L'art énigmatique de Jianzhan : formes et glaçures

Le Jianzhan Tenmoku , exemple célèbre d'émail cristallin ancien, est réputé pour sa forte teneur en fer. L'interaction entre la température du four et les conditions atmosphériques pendant la cuisson crée des motifs d'émail imprévisibles et uniques. Contrairement aux dessins ou aux gravures délibérés, ces motifs émergent naturellement, comme façonnés par les « dieux du four », conférant au Jianzhan un air mystique qui captive érudits et artistes depuis des siècles.
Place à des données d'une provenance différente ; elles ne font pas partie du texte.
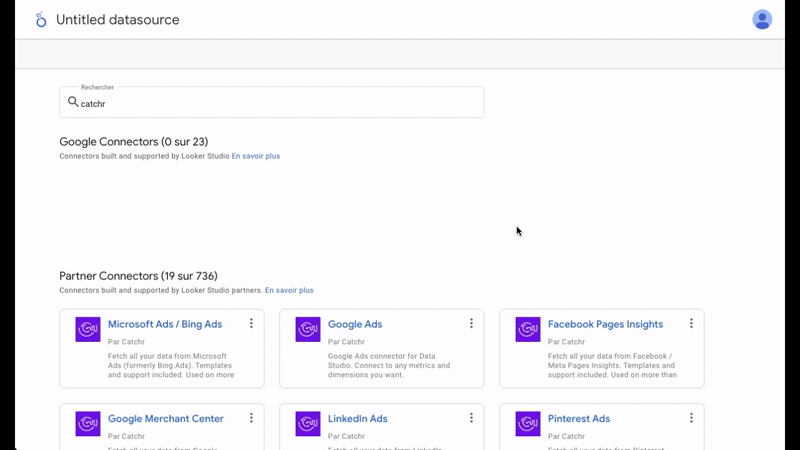
Task: Select the Google Ads connector title
Action: pos(355,324)
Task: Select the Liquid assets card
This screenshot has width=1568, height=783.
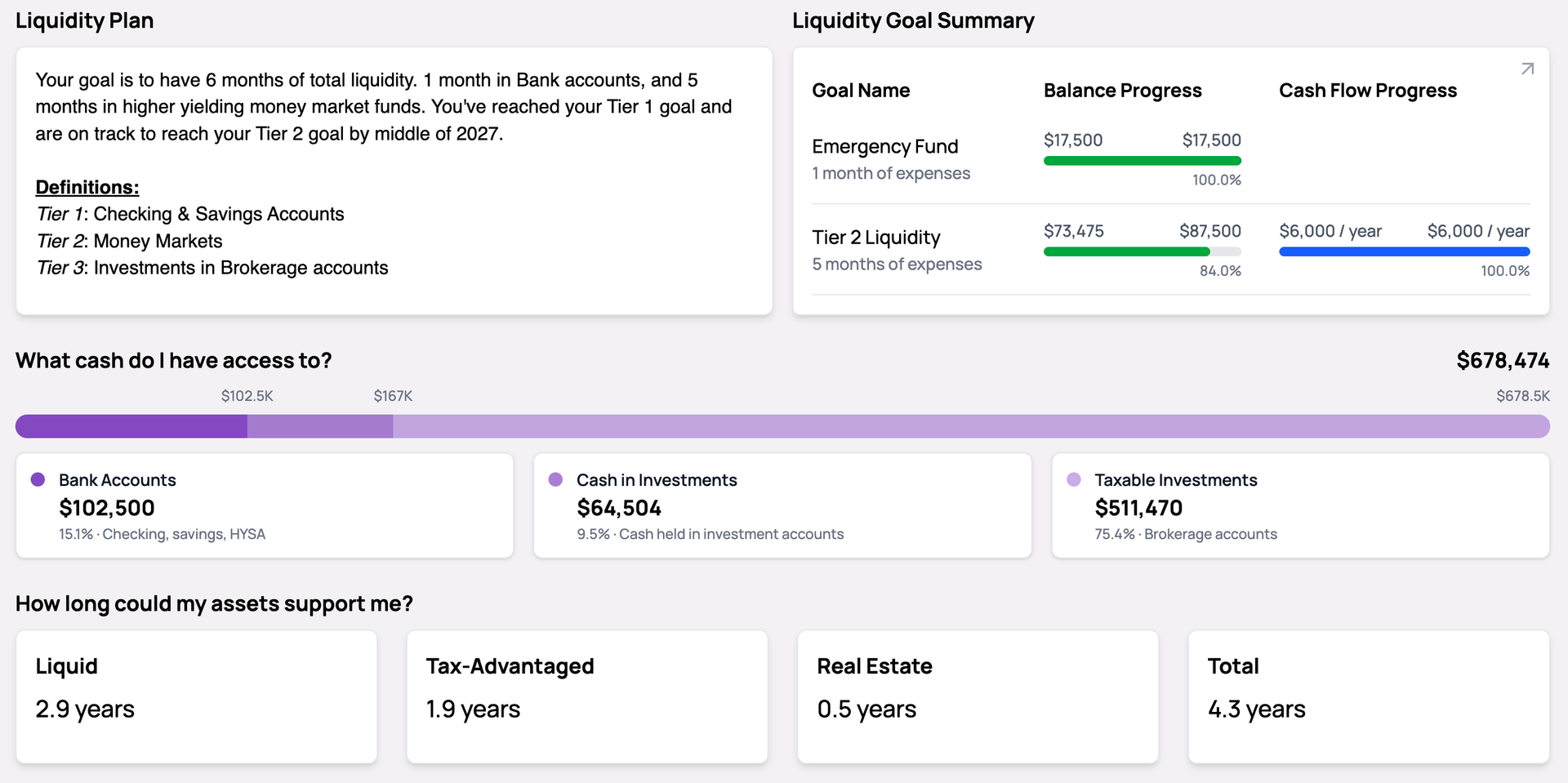Action: tap(196, 696)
Le Jianzhan Tenmoku présente généralement une épaisse couche d'émail à la texture riche et fluide.

Les quatre formes classiques

Les tasses Jianzhan se caractérisent par leur large ouverture et leur base étroite, évoquant des entonnoirs. Selon les variations du bord, de la panse et du pied, elles sont classées en quatre types principaux :

  1. Bouche ouverte – Le bord s'évase vers l'extérieur avec une lèvre arrondie, le ventre est droit ou légèrement incurvé et le pied est peu profond. Sa forme en entonnoir lui vaut le surnom de « Douli Jianzhan » (coupe en forme de chapeau).

  2. Bouche évasée – Similaire au style à bouche ouverte, mais avec une courbe extérieure plus prononcée au niveau de la lèvre, un ventre plus long et un pied peu profond. Les grandes coupes à bouche évasée sont rares et très prisées.

  3. Bouche froncée – Le bord se rétrécit légèrement vers l'intérieur, avec un pied court et une silhouette ronde et charnue. Certaines versions présentent une base solide et robuste.

  4. Bouche liée – Innovation distinctive des fours Jian, ce style présente une rainure subtile (la « ligne d'injection d'eau ») à environ 1 cm sous le bord. Ce détail fonctionnel permet de contrôler l'écoulement du thé et d'éviter les déversements. Son ventre légèrement arqué et son pied peu profond en font la forme Jianzhan la plus emblématique.

Les tailles varient de grande (plus de 15 cm de diamètre) à moyenne (11-15 cm) et petite (moins de 11 cm), les tailles moyenne et petite étant les plus courantes.

La magie des émaux Jianzhan

Les émaux de Jianzhan sont formés par cristallisation naturelle, ce qui leur vaut le nom d'« émaux naturels ». Leurs motifs sont impossibles à reproduire et varient infiniment à chaque cuisson. Les émaux se répartissent en cinq grandes catégories :

  1. Glaçure Wujin (bleu foncé) – Glaçure classique du four Jian, attestée dès la dynastie Song. Allant du noir laqué au noir verdâtre ou au brun soja, son élégance discrète incarne la simplicité. Les glaçures Wujin, plus fines, manquent souvent de motifs, caractéristiques du Jianzhan primitif.

  2. Vernis à la fourrure de lapin – Le style Jianzhan le plus emblématique, ainsi nommé en raison de ses fines stries semblables à de la fourrure. Les variations incluent des teintes dorées et argentées dues aux effets du four. Les lettrés de la dynastie Song, dont l'empereur Huizong et des poètes comme Su Dongpo, louaient sa beauté, la comparant à des « motifs semblables à du jade ».

  3. Glaçure Goutte d'huile / Taches de perdrix – Nommée ainsi en raison de ses mouchetures métalliques évoquant des gouttes d'huile ou des plumes de perdrix. Rares et difficiles à produire, ces glaçures scintillent de taches dorées, argentées ou irisées. Un bol Goutte d'huile des Song du Sud au Japon est classé trésor national.

  4. Yao Bian – La glaçure la plus rare et la plus vénérée, ornée de taches resplendissantes, semblables à des halos, qui passent du bleu à l'or sous la lumière. Il n'en existe qu'une poignée dans le monde, dont trois au Japon, considérés comme des « trésors nationaux ».

  5. Glaçure tachetée – Une catégorie diversifiée comprenant des teintes rouge kaki, cramoisi et à base de soja (vert, noir, jaune), résultant de transformations au four.

L'attrait de Jianzhan réside dans sa fusion d'art et de sérendipité : chaque pièce est un témoignage unique de l'alchimie du feu et de la terre.